In a vision of the coming Christ, Daniel wrote in Daniel 7:
13 “I saw in the night visions,
Daniel 7.13-14
and behold, with the clouds of heaven
there came one like a son of man,
and he came to the Ancient of Days
and was presented before him.
14 And to him was given dominion
and glory and a kingdom,
that all peoples, nations, and languages
should serve him;
his dominion is an everlasting dominion,
which shall not pass away,
and his kingdom one
that shall not be destroyed.
Malachi finished up the writings of the Old Testament prophesying of John the Baptist:
“Behold, I will send you Elijah the prophet before the great and awesome day of the Lord comes. And he will turn the hearts of fathers to their children and the hearts of children to their fathers, lest I come and strike the land with a decree of utter destruction.”
Malachi 4.5-6
The Gospel is about healing broken people because the Gospel changes our hearts. No longer do we view others with hate, although we all once hated one another (Titus 3.3), but now we love all men. God’s grace brings salvation to all people (Titus 2.11). When we truly understand His grace—that He loves and blesses us even though we are filthy, unrighteous, and deserving only of punishment—then we can truly extend grace to others.
I was saved by God’s grace! I did not deserve it. So, even though you, my neighbor, are acting the fool and attempting to hurt me in your hatred, I will still love you and show compassion for you and open my heart to you.
Jesus broke down the wall of separation between Jew and Gentile through the cross.
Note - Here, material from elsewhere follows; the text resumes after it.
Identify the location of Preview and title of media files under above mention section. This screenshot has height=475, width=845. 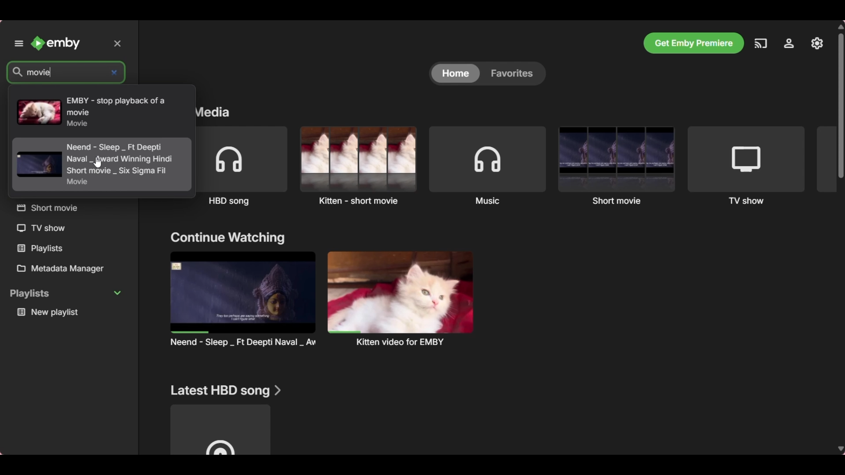
(243, 299).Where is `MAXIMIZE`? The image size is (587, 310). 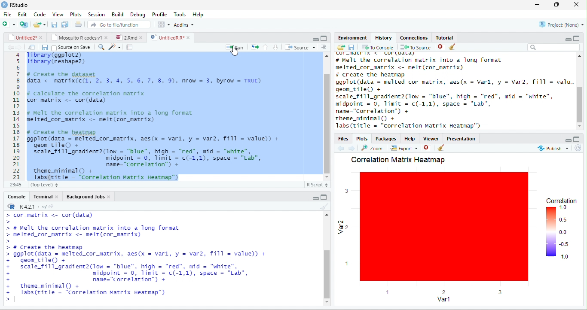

His death opened the doors of reconciliation. We are first reconciled to God, then to our fellow man.
Do you want to do something to change this world? Do you want to effect real, lasting, and powerful change? Then preach the Gospel! Tell your neighbors about Jesus! He grants peace, life, and victory over the evil of this world.
It sounds too simple, doesn’t it? Jesus is certainly not the answer this world thinks it needs—but this world is full of darkness and does not walk in true wisdom. God has blessed us with the light of His word, the light of His Gospel, and we should share it! We should live it! We should bring God’s wisdom to bear on everything.
Really, we should just continue to walk in a manner worthy of the calling with which we’ve been called and preach the Gospel, which is God’s power unto salvation for ALL who believe, to the Jew first and also the Greek. May God bless us in this walk.